* **抜粋**
┌──

演題情報

ポスター

開催回
第59回・2014年・神戸
 

ステロイド療法とLDL吸着療法が著効したコレステロール塞栓症の一例

演題番号 : P-1-421

根本 佳和:1、古西 純子:1、井上 玲子:1、久保 英二:1、上田 修子:1、島田 勝:1、冨丘 聡:1、兒島 憲一郎:1、藤垣 嘉秀:1、内田 俊也:1

1:帝京大学医学部附属病院 腎センター

 

81歳男性。70歳頃COPD、高血圧、脂質異常症、慢性腎不全を指摘。3か月前に肺炎、COPD増悪にて他院入院。狭心症状も認めCAG施行するも有意狭窄なし。Cr3.0mg/dl程度であった。退院後1か月以内に足趾の疼痛出現。呼吸困難にて当院に救急搬送。大動脈弁閉鎖不全による心不全と診断され利尿薬にて軽快。入院時より右4趾、左5趾の黒色化と激しい疼痛、両足底に網状皮斑、好酸球増加、Cr3.86mg/dlを認め、足趾皮膚生検でコレステロール塞栓症と診断。プレドニン30mg/日さらにLDL吸着を開始。疼痛は速やかに消失し皮膚所見の改善を認めた。治療開始時Cr8.26mg/dlが4週後4.5mg/dlとなった。コレステロール塞栓症に対しステロイドとLDL吸着療法が足趾に対し著効し、腎機能低下の進展抑制も認めた。コレステロール塞栓症に対する治療法は確立しておらず今後の検討が必要と考えられる。

└──

* **課題内容**
抜粋によると、足趾皮膚生検でどの疾患と診断されたか答えてください。 この後に置く資料は、抜粋とは別個のものです。

* **抽出データ**

┌──

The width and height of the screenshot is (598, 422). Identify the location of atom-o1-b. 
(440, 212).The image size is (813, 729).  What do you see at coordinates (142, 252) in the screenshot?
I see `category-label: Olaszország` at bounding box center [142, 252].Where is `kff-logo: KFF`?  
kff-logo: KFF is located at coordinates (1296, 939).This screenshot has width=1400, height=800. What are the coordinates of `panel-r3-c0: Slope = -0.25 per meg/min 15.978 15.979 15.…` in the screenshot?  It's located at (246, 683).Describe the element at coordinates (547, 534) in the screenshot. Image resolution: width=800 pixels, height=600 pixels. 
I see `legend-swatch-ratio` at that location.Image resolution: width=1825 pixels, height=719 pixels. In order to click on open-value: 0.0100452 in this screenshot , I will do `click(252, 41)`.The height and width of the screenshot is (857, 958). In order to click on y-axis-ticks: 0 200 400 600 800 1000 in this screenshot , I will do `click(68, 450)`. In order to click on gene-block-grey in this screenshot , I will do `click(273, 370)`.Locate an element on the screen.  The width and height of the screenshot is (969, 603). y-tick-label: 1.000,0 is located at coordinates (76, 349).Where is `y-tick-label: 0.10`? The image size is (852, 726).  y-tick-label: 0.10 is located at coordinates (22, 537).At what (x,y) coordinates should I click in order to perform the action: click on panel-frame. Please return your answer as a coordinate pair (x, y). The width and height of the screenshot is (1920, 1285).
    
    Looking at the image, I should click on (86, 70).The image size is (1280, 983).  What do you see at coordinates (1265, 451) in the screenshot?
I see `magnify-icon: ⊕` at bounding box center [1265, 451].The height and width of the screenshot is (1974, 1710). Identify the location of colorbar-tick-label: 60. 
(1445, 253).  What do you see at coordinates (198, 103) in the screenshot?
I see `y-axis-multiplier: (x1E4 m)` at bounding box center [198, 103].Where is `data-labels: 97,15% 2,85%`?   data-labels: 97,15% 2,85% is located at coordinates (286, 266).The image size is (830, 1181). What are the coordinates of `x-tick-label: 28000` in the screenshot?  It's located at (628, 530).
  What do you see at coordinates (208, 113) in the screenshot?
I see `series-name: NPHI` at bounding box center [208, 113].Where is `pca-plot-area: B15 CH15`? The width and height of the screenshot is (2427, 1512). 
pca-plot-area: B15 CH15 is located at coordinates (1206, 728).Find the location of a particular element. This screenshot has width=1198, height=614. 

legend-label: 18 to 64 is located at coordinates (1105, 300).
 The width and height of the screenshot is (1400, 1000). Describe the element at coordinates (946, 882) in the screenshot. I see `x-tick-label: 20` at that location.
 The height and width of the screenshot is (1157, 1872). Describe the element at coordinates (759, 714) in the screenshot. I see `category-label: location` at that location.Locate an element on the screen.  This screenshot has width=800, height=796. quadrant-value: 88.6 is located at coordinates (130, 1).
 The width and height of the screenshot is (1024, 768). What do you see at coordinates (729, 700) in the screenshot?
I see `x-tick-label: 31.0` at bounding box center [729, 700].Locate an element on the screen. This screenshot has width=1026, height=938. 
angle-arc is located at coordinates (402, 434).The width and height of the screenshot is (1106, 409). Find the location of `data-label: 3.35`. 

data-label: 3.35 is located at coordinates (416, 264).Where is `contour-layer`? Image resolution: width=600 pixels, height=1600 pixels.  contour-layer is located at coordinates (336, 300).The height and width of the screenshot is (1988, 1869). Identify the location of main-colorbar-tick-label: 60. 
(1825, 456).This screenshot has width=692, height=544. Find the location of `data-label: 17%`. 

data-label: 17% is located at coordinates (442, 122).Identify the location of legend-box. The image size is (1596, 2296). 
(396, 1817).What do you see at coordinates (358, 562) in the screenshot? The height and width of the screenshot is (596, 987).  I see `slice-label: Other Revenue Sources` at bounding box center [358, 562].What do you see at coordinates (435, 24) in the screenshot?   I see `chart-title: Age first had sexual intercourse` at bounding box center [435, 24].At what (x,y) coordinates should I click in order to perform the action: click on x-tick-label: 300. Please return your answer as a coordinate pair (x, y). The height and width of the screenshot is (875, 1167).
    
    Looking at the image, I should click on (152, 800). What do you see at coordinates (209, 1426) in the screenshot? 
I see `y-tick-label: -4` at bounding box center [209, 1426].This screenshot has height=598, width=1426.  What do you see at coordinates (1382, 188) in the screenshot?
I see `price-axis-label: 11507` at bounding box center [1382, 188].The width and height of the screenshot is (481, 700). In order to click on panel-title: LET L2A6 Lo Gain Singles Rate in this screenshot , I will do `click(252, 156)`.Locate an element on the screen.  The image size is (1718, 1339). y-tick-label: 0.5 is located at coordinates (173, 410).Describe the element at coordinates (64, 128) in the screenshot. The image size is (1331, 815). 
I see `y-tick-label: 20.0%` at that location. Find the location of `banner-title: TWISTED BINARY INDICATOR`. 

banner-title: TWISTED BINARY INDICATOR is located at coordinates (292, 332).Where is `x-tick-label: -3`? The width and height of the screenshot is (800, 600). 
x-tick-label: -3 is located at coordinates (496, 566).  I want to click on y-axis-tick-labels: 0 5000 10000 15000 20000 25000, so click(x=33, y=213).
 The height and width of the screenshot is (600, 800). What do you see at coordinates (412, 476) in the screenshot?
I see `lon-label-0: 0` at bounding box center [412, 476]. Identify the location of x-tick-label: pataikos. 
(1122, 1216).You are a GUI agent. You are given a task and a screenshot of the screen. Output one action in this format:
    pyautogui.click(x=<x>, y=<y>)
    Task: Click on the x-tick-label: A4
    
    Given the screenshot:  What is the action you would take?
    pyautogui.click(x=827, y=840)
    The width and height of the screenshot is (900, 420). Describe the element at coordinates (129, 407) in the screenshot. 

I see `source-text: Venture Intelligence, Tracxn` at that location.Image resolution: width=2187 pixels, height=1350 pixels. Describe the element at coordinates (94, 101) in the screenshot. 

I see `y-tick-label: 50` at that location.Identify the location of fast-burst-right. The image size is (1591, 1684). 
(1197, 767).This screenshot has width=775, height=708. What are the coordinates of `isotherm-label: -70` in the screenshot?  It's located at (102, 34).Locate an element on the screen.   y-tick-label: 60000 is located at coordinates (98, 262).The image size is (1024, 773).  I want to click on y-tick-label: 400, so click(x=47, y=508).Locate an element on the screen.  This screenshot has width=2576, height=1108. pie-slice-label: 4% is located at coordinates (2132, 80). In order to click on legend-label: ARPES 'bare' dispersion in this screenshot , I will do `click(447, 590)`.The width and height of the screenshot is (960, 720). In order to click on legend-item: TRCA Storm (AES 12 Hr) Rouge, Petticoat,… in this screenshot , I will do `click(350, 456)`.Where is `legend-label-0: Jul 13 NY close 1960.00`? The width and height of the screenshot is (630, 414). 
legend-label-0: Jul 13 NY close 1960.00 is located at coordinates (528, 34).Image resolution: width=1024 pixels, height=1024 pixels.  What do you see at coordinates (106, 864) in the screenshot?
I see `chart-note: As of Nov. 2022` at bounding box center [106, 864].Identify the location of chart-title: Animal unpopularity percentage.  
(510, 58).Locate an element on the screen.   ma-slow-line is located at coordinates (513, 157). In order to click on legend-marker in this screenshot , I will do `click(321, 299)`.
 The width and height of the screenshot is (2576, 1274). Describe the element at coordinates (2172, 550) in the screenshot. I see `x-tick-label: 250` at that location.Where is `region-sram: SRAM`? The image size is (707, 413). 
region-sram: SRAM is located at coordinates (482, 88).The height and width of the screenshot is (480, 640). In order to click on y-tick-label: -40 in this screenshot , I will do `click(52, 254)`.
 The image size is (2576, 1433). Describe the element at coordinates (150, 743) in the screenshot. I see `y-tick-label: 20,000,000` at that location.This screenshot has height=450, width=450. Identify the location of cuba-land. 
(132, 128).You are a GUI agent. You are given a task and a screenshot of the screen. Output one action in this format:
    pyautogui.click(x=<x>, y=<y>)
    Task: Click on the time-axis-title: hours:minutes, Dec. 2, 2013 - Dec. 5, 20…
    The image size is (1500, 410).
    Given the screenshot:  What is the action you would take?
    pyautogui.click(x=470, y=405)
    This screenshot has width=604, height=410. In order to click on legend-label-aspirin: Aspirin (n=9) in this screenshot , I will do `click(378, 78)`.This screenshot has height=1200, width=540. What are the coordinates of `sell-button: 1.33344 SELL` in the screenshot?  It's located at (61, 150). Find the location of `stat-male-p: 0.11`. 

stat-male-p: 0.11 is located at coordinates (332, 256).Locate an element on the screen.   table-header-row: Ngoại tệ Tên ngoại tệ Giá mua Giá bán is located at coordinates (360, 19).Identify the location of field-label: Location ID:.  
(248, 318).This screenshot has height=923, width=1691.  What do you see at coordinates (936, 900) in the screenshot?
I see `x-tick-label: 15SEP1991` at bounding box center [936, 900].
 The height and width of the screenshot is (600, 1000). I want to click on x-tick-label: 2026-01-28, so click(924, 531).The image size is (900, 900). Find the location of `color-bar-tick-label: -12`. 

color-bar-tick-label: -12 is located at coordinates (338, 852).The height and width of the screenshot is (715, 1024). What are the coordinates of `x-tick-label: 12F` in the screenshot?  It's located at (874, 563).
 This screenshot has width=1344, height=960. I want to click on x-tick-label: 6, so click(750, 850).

└──

* **解答例**
コレステロール塞栓症と診断された。